= DESCRIPTION OF THE TASK =
Retype the items from the line with "This screenshot has width=787, height=847." up to and including the line with "click(666, 32)".

= EXTRACTED ENTRIES =
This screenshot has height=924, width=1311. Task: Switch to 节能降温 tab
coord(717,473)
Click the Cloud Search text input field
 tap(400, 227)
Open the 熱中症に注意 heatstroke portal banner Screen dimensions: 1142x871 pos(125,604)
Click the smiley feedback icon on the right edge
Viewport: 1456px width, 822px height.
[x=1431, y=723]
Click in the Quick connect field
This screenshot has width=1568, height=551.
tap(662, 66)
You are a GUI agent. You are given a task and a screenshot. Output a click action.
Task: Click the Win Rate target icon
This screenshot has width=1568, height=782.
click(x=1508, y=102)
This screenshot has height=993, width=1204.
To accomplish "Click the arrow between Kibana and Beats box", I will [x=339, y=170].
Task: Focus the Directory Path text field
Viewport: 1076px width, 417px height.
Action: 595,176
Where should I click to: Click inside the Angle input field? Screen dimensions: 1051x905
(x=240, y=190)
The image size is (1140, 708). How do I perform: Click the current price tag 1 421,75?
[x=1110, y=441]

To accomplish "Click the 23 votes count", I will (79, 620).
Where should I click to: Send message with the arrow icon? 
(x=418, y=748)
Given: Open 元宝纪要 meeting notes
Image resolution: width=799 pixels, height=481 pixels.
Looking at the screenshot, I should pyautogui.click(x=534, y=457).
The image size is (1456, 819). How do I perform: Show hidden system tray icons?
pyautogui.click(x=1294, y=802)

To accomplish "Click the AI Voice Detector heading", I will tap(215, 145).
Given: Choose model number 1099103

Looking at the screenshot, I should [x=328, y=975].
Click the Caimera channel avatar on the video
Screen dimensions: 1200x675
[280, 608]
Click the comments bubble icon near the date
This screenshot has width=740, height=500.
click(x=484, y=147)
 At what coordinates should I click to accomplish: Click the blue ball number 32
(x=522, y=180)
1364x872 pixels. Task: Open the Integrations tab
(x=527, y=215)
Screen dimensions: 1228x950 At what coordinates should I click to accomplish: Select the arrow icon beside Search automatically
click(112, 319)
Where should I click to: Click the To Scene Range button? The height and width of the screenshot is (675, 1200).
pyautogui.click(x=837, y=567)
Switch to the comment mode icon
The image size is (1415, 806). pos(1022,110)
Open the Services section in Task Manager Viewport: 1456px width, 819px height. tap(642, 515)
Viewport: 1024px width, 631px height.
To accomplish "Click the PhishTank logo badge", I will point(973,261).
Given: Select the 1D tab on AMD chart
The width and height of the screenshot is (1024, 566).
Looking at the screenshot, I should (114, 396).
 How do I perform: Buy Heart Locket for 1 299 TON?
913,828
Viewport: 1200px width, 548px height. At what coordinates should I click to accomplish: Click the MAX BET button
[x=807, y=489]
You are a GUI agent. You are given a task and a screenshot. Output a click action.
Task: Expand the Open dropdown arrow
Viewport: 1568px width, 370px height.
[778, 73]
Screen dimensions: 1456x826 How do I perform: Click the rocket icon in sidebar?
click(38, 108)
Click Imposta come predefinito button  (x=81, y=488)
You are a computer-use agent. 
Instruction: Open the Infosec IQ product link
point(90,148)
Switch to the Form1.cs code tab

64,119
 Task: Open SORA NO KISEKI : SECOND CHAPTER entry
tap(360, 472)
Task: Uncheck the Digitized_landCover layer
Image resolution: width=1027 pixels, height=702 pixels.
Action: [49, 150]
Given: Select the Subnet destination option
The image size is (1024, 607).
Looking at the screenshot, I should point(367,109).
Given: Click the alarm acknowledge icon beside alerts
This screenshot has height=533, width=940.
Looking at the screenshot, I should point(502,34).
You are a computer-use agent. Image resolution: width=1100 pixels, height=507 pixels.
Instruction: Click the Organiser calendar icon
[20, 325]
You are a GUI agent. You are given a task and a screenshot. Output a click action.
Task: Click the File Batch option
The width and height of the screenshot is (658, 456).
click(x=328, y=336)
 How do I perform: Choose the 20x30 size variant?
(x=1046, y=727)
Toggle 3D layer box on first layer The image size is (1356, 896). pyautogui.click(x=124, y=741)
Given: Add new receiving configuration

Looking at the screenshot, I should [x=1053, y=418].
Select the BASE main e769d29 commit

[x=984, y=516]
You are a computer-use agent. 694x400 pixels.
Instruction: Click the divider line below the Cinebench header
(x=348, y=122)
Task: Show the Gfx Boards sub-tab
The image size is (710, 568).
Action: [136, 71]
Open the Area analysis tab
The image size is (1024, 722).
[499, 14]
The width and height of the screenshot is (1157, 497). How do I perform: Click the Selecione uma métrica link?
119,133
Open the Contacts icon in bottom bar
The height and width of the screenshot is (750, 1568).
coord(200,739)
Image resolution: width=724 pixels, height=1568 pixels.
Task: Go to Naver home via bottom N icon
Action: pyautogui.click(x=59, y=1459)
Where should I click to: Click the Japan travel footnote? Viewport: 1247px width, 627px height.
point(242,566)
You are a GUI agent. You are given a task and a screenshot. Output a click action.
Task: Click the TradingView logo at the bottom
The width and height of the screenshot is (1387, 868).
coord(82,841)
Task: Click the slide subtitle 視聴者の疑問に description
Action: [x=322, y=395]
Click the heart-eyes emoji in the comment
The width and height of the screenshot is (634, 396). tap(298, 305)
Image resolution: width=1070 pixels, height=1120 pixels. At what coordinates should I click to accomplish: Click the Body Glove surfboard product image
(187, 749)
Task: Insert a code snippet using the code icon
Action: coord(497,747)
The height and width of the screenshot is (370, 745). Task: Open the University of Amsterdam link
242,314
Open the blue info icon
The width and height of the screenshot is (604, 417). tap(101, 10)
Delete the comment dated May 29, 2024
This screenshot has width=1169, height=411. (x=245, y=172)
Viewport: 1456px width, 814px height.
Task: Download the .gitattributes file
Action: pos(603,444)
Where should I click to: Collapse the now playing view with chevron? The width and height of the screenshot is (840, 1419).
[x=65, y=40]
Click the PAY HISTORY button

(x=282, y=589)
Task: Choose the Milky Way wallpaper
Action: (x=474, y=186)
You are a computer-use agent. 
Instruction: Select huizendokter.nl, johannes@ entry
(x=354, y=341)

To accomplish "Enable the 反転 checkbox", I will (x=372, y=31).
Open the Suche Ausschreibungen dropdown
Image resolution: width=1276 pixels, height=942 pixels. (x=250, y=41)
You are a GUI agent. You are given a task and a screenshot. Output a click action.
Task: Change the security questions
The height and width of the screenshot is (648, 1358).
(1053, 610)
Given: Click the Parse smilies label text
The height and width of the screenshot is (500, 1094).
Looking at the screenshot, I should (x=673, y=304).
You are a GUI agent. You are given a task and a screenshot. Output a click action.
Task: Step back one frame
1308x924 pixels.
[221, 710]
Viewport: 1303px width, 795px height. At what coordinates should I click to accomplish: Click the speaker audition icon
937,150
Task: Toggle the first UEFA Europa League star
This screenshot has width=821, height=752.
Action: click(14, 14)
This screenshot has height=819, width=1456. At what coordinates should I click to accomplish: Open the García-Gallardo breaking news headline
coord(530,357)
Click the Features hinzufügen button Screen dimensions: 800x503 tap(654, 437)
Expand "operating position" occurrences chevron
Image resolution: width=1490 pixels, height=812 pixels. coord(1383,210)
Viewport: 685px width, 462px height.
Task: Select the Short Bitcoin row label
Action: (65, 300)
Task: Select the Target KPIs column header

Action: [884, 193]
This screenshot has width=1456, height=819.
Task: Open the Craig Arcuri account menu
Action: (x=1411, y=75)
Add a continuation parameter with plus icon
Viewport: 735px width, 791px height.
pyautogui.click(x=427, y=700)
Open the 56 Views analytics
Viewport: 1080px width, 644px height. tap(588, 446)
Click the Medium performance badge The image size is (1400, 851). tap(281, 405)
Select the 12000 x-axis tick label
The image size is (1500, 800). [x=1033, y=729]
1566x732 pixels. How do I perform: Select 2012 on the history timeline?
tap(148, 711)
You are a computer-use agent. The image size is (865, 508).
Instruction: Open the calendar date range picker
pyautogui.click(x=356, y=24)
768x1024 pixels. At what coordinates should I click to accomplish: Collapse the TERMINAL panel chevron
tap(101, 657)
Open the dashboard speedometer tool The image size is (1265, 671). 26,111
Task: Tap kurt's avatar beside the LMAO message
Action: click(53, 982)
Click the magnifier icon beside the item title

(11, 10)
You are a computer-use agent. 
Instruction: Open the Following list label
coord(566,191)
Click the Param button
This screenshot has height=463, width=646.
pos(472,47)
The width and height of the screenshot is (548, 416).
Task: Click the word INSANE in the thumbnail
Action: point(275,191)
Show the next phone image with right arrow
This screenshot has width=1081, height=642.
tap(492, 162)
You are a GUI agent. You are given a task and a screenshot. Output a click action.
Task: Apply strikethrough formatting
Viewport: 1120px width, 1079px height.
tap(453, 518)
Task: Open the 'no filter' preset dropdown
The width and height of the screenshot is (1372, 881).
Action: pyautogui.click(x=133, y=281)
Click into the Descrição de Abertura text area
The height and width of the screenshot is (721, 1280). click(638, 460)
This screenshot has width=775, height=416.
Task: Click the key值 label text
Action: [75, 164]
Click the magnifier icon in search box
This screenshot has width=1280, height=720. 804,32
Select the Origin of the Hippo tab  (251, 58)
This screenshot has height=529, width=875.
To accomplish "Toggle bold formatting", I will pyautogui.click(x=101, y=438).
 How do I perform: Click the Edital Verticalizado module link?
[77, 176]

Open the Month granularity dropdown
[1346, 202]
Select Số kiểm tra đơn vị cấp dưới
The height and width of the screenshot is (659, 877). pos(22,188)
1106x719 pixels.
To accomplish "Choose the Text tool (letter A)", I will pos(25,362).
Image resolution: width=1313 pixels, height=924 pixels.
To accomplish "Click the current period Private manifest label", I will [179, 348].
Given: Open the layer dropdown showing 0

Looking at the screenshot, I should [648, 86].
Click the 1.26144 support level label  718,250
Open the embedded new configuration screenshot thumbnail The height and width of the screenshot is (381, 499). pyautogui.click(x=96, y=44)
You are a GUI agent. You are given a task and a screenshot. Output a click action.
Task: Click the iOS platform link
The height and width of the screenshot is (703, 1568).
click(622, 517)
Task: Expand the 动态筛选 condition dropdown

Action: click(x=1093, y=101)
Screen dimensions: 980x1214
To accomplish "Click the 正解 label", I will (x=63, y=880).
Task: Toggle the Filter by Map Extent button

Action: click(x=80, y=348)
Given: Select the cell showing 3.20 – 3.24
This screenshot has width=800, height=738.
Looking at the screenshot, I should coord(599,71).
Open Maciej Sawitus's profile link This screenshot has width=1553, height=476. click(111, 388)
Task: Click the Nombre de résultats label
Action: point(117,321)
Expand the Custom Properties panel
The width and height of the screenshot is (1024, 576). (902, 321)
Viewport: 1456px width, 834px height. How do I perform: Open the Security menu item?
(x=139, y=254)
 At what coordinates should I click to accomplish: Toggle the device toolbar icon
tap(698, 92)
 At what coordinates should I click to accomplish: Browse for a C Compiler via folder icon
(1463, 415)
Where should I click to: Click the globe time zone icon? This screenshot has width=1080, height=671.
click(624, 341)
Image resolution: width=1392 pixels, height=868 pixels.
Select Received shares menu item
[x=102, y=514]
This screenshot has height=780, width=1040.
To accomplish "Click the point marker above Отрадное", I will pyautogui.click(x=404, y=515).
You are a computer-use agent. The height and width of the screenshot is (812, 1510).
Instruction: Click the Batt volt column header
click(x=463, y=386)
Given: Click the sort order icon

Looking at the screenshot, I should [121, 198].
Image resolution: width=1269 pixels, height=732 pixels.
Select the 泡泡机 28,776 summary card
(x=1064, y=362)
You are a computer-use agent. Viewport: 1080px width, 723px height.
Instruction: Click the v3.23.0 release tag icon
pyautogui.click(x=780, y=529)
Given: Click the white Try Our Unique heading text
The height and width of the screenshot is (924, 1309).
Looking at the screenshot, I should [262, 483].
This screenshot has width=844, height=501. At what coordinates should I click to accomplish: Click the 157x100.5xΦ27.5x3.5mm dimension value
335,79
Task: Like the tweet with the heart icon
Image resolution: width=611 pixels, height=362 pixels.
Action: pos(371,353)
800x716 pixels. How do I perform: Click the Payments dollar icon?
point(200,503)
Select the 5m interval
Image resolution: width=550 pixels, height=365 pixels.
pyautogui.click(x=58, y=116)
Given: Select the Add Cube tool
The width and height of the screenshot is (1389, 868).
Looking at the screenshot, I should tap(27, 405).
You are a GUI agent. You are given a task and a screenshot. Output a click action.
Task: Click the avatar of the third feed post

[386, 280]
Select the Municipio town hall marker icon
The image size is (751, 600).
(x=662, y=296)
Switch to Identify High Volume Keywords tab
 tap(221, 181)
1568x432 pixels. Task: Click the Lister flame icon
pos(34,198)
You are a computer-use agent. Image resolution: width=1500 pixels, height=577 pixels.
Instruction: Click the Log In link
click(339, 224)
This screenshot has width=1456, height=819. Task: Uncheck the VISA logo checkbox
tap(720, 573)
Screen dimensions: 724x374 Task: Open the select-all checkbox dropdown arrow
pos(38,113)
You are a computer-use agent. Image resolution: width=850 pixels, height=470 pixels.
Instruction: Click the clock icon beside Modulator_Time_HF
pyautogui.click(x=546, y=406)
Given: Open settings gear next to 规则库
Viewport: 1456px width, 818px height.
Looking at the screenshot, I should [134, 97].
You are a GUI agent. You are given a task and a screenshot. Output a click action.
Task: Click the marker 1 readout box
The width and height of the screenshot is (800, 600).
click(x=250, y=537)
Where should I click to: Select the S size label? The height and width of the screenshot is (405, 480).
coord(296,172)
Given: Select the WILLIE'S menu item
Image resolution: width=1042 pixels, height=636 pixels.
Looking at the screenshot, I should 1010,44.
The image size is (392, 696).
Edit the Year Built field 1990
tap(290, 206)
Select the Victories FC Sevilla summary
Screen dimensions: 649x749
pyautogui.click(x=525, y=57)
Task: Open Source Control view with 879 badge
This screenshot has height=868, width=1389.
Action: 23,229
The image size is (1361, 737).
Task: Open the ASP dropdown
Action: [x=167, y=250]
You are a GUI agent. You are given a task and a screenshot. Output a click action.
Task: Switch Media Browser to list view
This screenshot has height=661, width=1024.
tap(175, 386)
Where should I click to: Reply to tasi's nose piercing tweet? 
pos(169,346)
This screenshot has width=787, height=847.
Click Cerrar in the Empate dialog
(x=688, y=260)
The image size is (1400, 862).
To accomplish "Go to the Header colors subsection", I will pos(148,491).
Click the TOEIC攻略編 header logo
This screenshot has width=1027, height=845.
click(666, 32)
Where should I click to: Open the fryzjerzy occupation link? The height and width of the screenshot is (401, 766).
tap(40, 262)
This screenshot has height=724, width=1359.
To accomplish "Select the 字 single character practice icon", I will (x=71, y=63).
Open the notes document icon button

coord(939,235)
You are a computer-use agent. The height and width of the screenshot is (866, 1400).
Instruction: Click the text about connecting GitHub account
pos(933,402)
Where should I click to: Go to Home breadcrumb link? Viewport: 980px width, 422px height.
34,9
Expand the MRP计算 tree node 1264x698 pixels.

= WRITTEN ANSWER =
This screenshot has width=787, height=847.
Click Cerrar in the Empate dialog
(x=688, y=260)
The image size is (1400, 862).
To accomplish "Go to the Header colors subsection", I will pos(148,491).
Click the TOEIC攻略編 header logo
This screenshot has width=1027, height=845.
click(666, 32)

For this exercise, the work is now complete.